87 Views Asked by At

From my understanding, the sum of independent random variables will be the same as the convolution of the input distributions.

However, when experimenting with it, I see the distribution of the sum of the variables does not match that of the convolution result.

For example: The sum of two independent random variables from a uniform distribution should follow a triangular distribution. But convolution does not. I tried using numpy.convolve.

Am I missing something?

import numpy as np
import matplotlib.pyplot as plt

# Generate two uniform distributions
uniform1 = np.random.uniform(0, 1, 100000)
uniform2 = np.random.uniform(0, 1, 100000)

# Convolution of two uniform distributions
convolution_result = np.convolve(uniform1, uniform2, mode='full')

# Plot the histograms
plt.figure(figsize=(10, 5))

plt.subplot(1, 2, 1)
plt.hist(uniform1 + uniform2, bins=50, density=True, alpha=0.7)
plt.title('Sum of Uniform Distributions')

plt.subplot(1, 2, 2)
plt.hist(convolution_result, bins=50, density=True, alpha=0.7)
plt.title('Convolution of Uniform Distributions')

plt.show()
enter image description here

enter image description here

Context:

I have a state transition matrix (probabilities), where each transition is associated with rewards/costs like, say, latency, price, etc. Instead of a constant latency, each step can be associated with a probability distribution for the latency.

Assuming there is a single starting state and a single final state, I want to find the distribution of the total costs.

In practice, there will be a large number of transitions with different probabilities for each transition, and the cost/rewards could have arbitrary frequency distributions and I should be able to find the histogram of the total cost/rewards.

Note: I previously asked this question in the math community, but I couldn't understand the response so far. https://math.stackexchange.com/questions/4855739/sum-of-frequency-distributions-vs-convolutions

1

There are 1 best solutions below

0
Robert Dodier On

Approximating the distribution of the sum of variables by generating two samples, adding them together, and constructing a histogram is valid, so the first part of your code is okay.

The second part is where it goes amiss. Instead of convolving the samples and plotting the resulting histogram, what you need to do is to convolve the density (or at least an approximation of it) and plot the result itself, not a histogram.

I can't get matplotlib to work on this ancient system, but I think you can see in this result how the triangular density is generated from the convolution.

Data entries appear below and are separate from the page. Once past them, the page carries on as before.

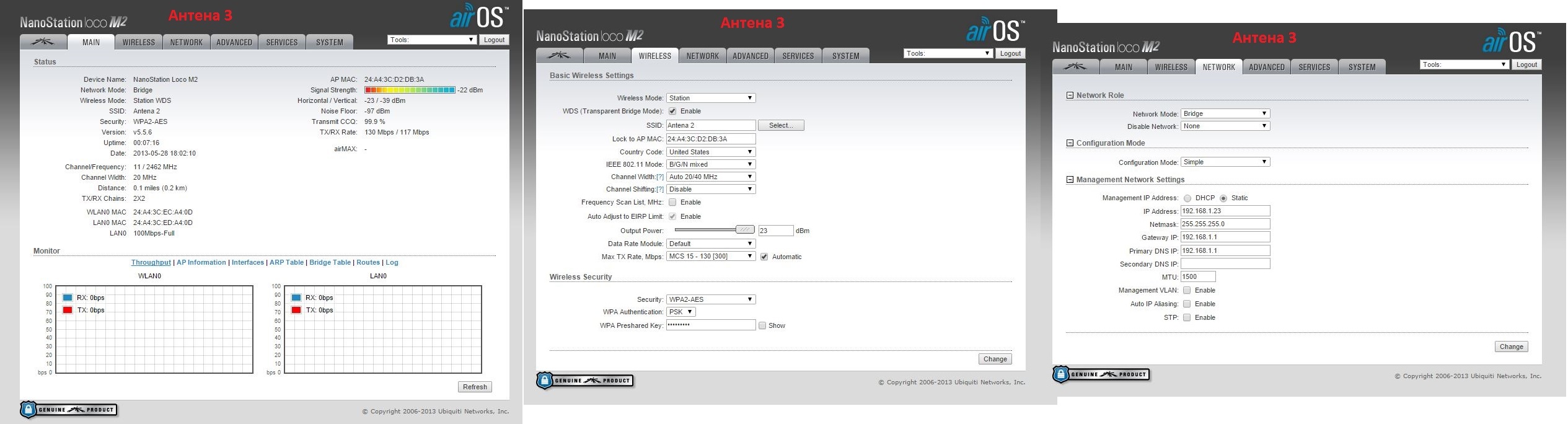1568x424 pixels.
Task: Open the Channel Shifting help [?] icon
Action: coord(659,190)

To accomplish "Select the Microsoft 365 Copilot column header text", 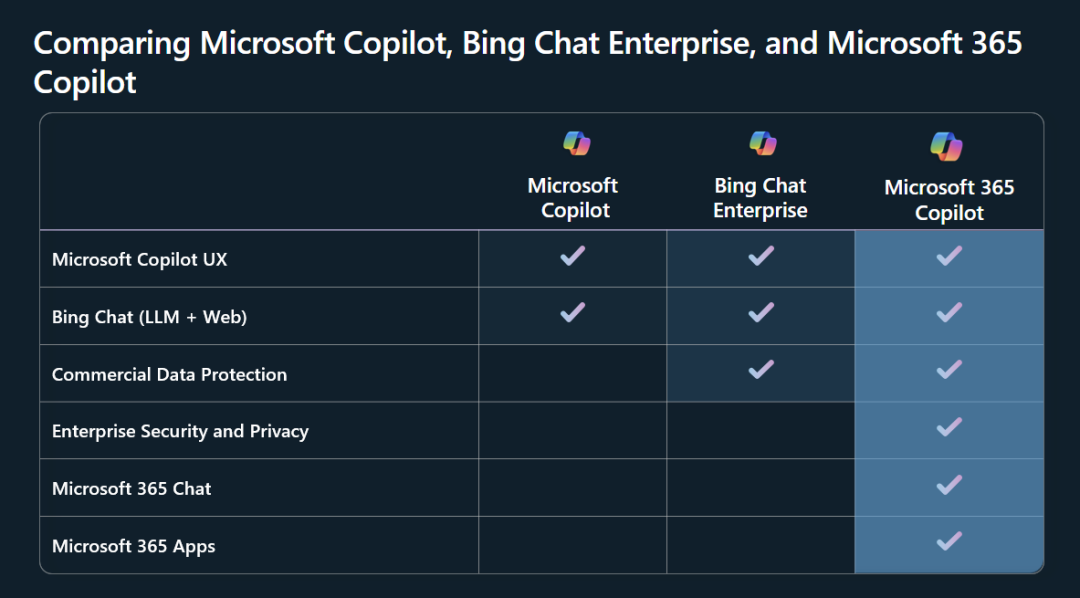I will [x=949, y=200].
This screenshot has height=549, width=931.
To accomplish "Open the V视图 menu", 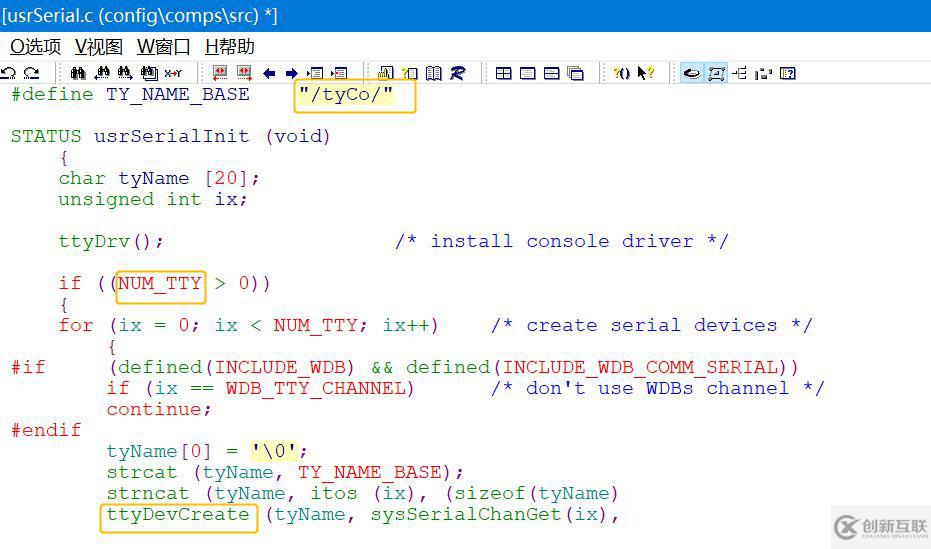I will click(x=99, y=47).
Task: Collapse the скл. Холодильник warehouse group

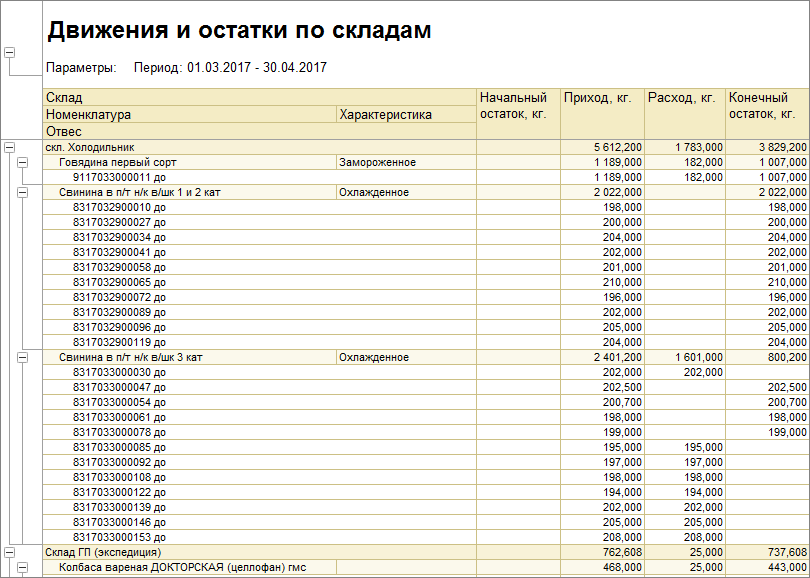Action: (10, 147)
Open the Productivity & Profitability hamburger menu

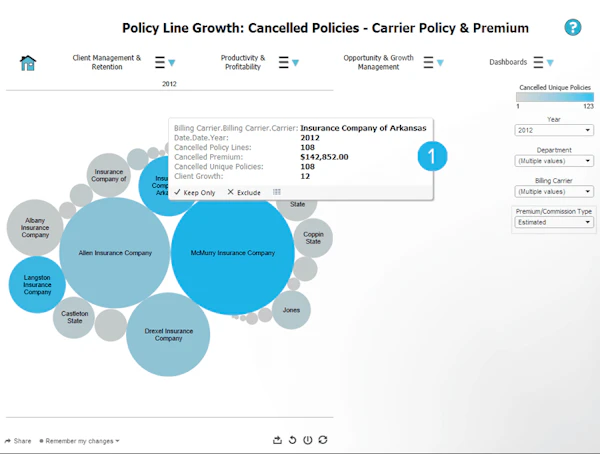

>>> [1 for k in range(0, 10)]
[1, 1, 1, 1, 1, 1, 1, 1, 1, 1]
>>> np.convolve ([1 for k in range(0, 10)], [1 for k in range(0, 10)])
array([ 1,  2,  3,  4,  5,  6,  7,  8,  9, 10,  9,  8,  7,  6,  5,  4,  3,
        2,  1])

Note that [1 for k in range(0, 10)] is just constant [1, 1, 1, 1, 1, 1, 1, 1, 1, 1] -- that's discrete approximation to a continuous uniform distribution.

Note that output from convolve goes up linearly and goes down linearly -- if you plot it, it looks like a triangle.